Buck formed Etiquette Records when The Wailers were in a dispute with their label on the East Coast. Despite the setback of “Losing our Bassist”, Etiquette Records shall carry on in the memory of Buck’s vision.
Buck Ormsby grew up in Tacoma, where he started out on ukulele at age 7 and soon took up steel guitar. A year before graduating from Tacoma’s Stadium High School in 1959, Mr. Ormsby became a founding member of “Little Bill” (Englehart) and the Bluenotes, but was recruited by the Wailers in 1960, along with “Rockin’” Robin Roberts. In the Wailers, Mr. Ormsby switched to bass guitar.

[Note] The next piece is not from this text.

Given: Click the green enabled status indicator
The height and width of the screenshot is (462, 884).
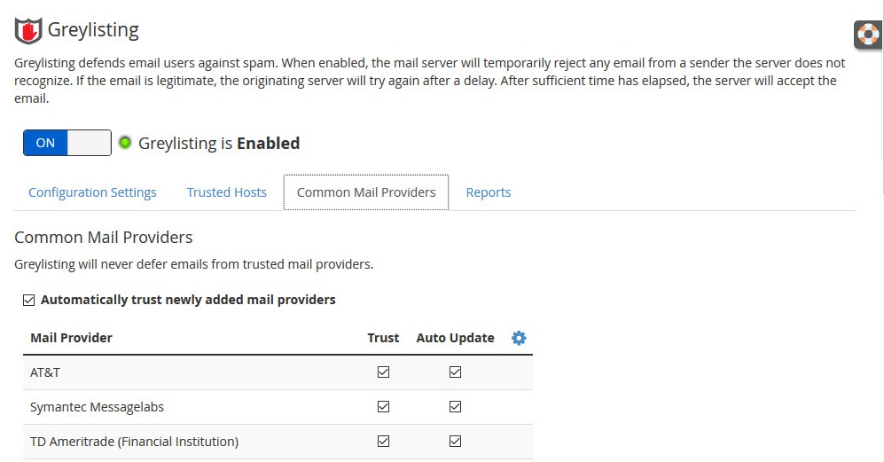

The Wailers’ locally successful recording of “Louie Louie” on Etiquette inspired the Portland band the Kingsmen to record the song, which became a rock ‘n’ roll classic.
Between 1961 and 1965, Etiquette released 26 45-rpm records and eight LPs, including the Wailers’ “At the Castle” LP, another Northwest rock classic.
Scouting new bands for Etiquette, Mr. Ormsby discovered another seminal group in Tacoma, the Sonics.
The band came back with “The Witch,” released in 1964, and, later, “Psycho,” which not only became a Northwest rock classic, but more than a decade later inspired a generation of punk rockers in London with their raw sound.
The Wailers went on a long hiatus in 1969, but Mr. Ormsby continued to play, joining another Northwest institution, Jr. Cadillac, soon after its formation in 1970.
When members of that band took annual winter vacations, recalled Ruzic, Mr. Ormsby would go to Europe with suitcases full of LPs by the Wailers, Sonics and other Northwest bands, to promote the music.
In the early ’80s, Mr. Ormsby revived Etiquette Records and spent the rest of his life devoted to the craft and the business of music.
His daughter also remembered Mr. Ormsby as a gentle, unpretentious, caring man.
“Dad was the one who always showed up to my recitals, to my master’s-thesis presentation,” she said. “He would sit in the back. He always had his head down, with his baseball hat down. If he’d go hear music, he’d listen with his baseball cap on.”
In addition to Ruzic and Gregory Ann Ormsby, Mr. Ormsby is survived by two brothers and a sister, all living in the Northwest.